7. In this context, the Heads of State and Government of NATO and Ukraine took note of the recent discussions in the Normandy format on the way towards the full implementation of the Minsk agreements. They also discussed the prospects for a possible UN-authorized peacekeeping force in the Donbas. They emphasized that it should support and facilitate the full implementation of the Minsk agreements with a robust mandate to ensure area security throughout the entire conflict zone, up to and including the Ukrainian-Russian border.
8. Allies and Ukraine are concerned by the continued attempts by the Russian Federation to further destabilize Ukraine including the threat of the use of force, disinformation, cyber-attacks, energy blackmail, and interference in Ukraine’s sovereign institutional and electoral processes. They call on Russia to desist from such actions.

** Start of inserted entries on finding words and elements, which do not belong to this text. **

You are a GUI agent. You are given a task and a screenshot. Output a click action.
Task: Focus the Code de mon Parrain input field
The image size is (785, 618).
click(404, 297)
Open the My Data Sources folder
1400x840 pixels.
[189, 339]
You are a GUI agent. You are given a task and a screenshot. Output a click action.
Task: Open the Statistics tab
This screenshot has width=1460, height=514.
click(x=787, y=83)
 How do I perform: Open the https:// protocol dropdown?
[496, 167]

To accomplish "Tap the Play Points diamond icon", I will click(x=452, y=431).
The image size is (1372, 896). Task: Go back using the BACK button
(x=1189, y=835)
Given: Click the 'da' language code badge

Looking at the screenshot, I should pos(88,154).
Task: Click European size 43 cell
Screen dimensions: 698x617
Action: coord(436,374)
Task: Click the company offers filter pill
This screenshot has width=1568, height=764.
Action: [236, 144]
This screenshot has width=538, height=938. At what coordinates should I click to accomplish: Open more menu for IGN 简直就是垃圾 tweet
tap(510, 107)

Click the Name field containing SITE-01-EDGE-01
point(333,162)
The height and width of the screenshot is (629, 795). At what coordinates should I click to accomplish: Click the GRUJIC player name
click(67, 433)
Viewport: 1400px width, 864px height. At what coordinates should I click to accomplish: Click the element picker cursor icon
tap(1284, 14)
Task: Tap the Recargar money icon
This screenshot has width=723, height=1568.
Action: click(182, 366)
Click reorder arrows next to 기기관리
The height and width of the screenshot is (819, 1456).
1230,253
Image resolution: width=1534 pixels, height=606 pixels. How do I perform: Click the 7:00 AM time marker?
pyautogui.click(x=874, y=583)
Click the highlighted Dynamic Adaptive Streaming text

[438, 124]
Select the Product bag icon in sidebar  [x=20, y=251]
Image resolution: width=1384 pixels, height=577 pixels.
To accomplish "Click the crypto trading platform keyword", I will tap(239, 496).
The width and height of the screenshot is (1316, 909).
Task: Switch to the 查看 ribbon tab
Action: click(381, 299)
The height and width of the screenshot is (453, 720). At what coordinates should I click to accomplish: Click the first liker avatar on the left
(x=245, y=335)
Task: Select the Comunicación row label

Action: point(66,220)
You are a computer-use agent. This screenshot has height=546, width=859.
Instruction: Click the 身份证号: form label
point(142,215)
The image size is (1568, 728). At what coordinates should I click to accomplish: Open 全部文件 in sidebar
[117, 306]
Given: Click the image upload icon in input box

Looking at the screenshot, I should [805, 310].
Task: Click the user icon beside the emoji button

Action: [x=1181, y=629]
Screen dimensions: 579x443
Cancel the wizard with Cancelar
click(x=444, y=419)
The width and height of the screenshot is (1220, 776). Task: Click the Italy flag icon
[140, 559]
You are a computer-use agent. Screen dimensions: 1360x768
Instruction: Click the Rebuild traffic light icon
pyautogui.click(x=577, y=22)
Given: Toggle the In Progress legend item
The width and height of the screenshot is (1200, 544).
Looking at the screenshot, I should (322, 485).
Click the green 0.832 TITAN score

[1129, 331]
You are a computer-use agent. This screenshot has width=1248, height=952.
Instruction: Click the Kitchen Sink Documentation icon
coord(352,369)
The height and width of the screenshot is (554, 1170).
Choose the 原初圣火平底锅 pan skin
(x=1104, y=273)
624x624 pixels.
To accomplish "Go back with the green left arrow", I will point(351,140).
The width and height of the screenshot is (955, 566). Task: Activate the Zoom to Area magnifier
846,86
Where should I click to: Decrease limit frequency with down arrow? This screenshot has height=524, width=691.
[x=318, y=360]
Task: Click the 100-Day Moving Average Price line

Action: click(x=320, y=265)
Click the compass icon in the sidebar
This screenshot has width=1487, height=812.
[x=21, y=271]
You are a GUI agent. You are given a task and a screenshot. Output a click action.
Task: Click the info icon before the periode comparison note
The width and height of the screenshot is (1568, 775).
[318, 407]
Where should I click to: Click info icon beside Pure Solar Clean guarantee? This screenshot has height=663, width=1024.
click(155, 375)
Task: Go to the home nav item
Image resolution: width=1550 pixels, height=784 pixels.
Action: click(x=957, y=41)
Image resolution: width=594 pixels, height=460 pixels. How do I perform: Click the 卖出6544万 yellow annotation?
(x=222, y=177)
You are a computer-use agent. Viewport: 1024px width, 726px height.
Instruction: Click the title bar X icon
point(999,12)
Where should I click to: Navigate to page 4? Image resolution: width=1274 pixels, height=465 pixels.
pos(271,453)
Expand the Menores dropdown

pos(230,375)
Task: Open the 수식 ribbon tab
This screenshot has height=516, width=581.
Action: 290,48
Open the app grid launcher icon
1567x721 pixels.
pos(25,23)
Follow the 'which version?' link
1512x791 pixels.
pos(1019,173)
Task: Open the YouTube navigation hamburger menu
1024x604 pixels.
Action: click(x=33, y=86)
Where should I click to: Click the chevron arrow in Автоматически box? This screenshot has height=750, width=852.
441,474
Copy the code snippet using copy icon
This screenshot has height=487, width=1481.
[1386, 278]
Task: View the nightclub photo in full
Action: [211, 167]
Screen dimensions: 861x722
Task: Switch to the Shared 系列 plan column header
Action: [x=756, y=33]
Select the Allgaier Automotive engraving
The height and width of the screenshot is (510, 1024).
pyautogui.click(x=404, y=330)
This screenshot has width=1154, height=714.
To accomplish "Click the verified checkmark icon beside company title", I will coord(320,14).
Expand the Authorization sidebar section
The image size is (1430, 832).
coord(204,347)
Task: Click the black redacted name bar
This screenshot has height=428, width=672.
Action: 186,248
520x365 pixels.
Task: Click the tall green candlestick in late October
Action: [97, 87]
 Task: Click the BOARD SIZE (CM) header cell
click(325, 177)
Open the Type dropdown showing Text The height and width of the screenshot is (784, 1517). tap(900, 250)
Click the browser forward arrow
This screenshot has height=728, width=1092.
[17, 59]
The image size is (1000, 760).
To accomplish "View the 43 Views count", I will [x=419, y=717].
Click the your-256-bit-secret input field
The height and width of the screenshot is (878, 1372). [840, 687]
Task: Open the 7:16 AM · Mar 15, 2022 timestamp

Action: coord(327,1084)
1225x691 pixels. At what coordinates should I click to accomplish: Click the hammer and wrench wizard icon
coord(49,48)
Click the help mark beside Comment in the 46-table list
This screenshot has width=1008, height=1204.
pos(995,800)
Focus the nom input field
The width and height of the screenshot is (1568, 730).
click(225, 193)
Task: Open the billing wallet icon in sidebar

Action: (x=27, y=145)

9. NATO highly values Ukraine’s significant contributions to Allied operations, the NATO Response force and NATO exercises. Allies welcomed Ukraine’s decision to increase its contribution to the Resolute Support Mission in Afghanistan and the NATO Response Force. These contributions testify to Ukraine’s continued commitment to Euro-Atlantic security and increase the level of interoperability of the Armed Forces of Ukraine with NATO. Allies acknowledged Ukraine’s interest in the enhanced opportunities within the Partnership Interoperability Initiative. NATO will consider this in view of the decisions taken at the Wales and Warsaw Summits.
10. An independent, sovereign and stable Ukraine, firmly committed to democracy and the rule of law, is key to security in the Euro-Atlantic area, of which – as stated in the Charter on Distinctive Partnership – Ukraine is an inseparable part.